What is your immediate reaction when someone compliments you? Do you graciously say “thank you” or do you immediately tell the person all the reasons why the compliment they just gave you is completely false!
Recently I attended a presentation by Lisa Shorr of Shorr Style. Lisa, an image consultant, was talking about the typical reaction a woman has when being complimented and she inspired me to write about this topic.
I have struggled with taking compliments all my life. When I reflect back on it, there are two main reasons 1.) because I don’t like being the center of attention and called out for something or 2.) I think I have just done something wrong and I need to justify the compliment. No matter the reason, it is all due to my inner self-confidence!

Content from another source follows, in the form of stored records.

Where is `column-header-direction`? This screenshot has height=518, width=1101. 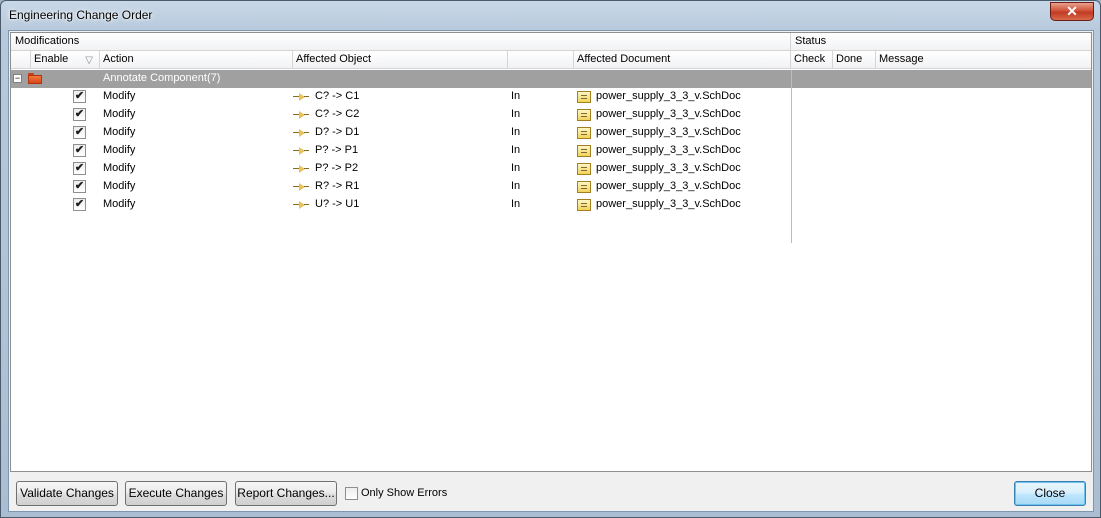 column-header-direction is located at coordinates (541, 60).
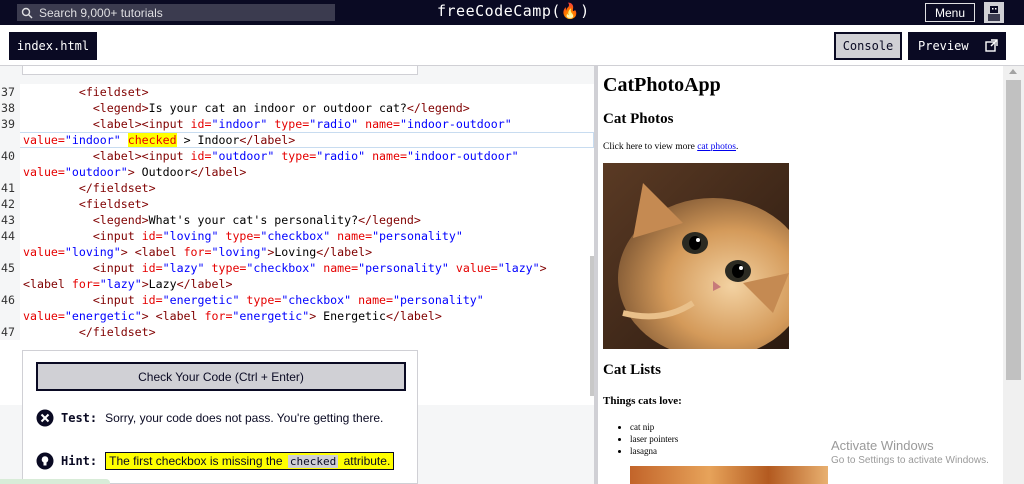 This screenshot has width=1024, height=484. Describe the element at coordinates (367, 461) in the screenshot. I see `hint-text-end: attribute.` at that location.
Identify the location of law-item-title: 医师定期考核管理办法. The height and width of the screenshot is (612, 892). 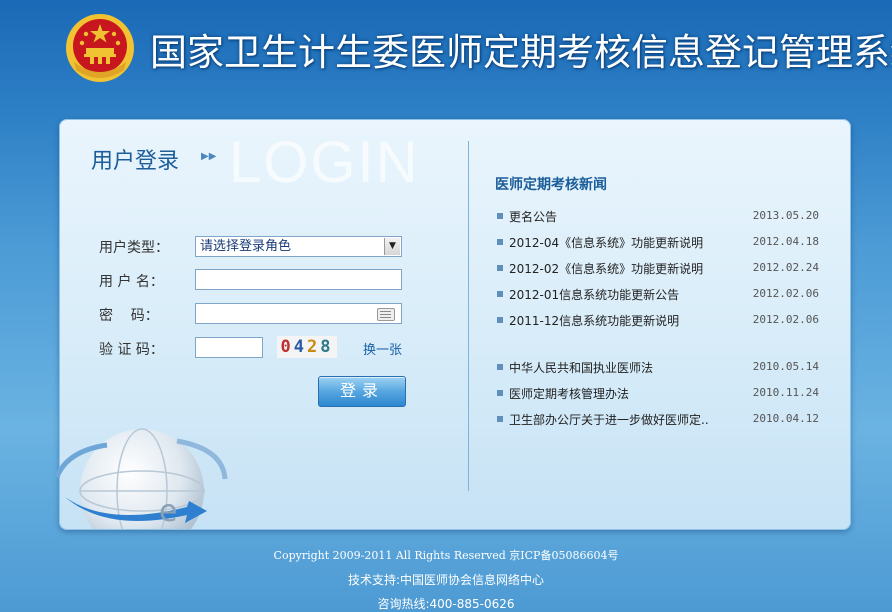
(569, 394).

Women try to shrink themselves
In the past when I was told “you’re so smart” I would say something like “oh, not really, I just study hard.” Then I would quickly change the topic to take the focus off me. Do you ever do this?
Chimamanda Ngozi Adichie has said it’s hard for women to accept compliments because “we teach girls to shrink themselves smaller”. When I heard this, I yelled “Yes!” this is what I’ve always done. I want the attention off me, I want to shrink! Listen to her Ted talk – amazing. Or you can also read her bestseller “We Should All Be Feminists.”

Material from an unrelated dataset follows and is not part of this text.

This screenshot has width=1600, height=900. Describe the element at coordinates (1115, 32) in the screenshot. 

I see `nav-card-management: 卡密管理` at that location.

Women denigrate themselves
It is so hard to accept a compliment. In the past if I was told my dress was pretty, I would immediately answer “I got it on sale, 75% off!” I still have to work on this. Just the other day I was in my favorite boutique and they complimented me on my coat. My response was “I’ve had it for years”. Their response to that was “you always say that!” Ouch, that was true. Why did I feel compelled to tell them how old the coat was? Why couldn’t I and why can’t other women just say “thank you?”
Women must own the compliments.
I know it is difficult to break our habits but we must accept compliments. If not to improve our own self-esteem then, most importantly, to set a good example for our daughters. You are the #1 role model for your daughter so she is learning from you how to handle compliments.
If you struggle with accepting compliments graciously, here are some tips that have helped me:
- Own the compliment, internalize it, and let it boost your self-confidence. First, say to your inner self – yes, that’s true! Stand tall and put a big smile on your face!
- Say “thank you”. If you do nothing more, make sure you follow-up with “thanks, how nice of you to say that.”
- Agree with the compliment. And if you can, just, add your own twist to the compliment, something such as “I love this dress too. It is one of my favorites. It makes me feel good when I wear it.”
- Never, ever, put yourself down!
As I said, I am still working on it but I am improving. I hope these tips help you! Be thankful!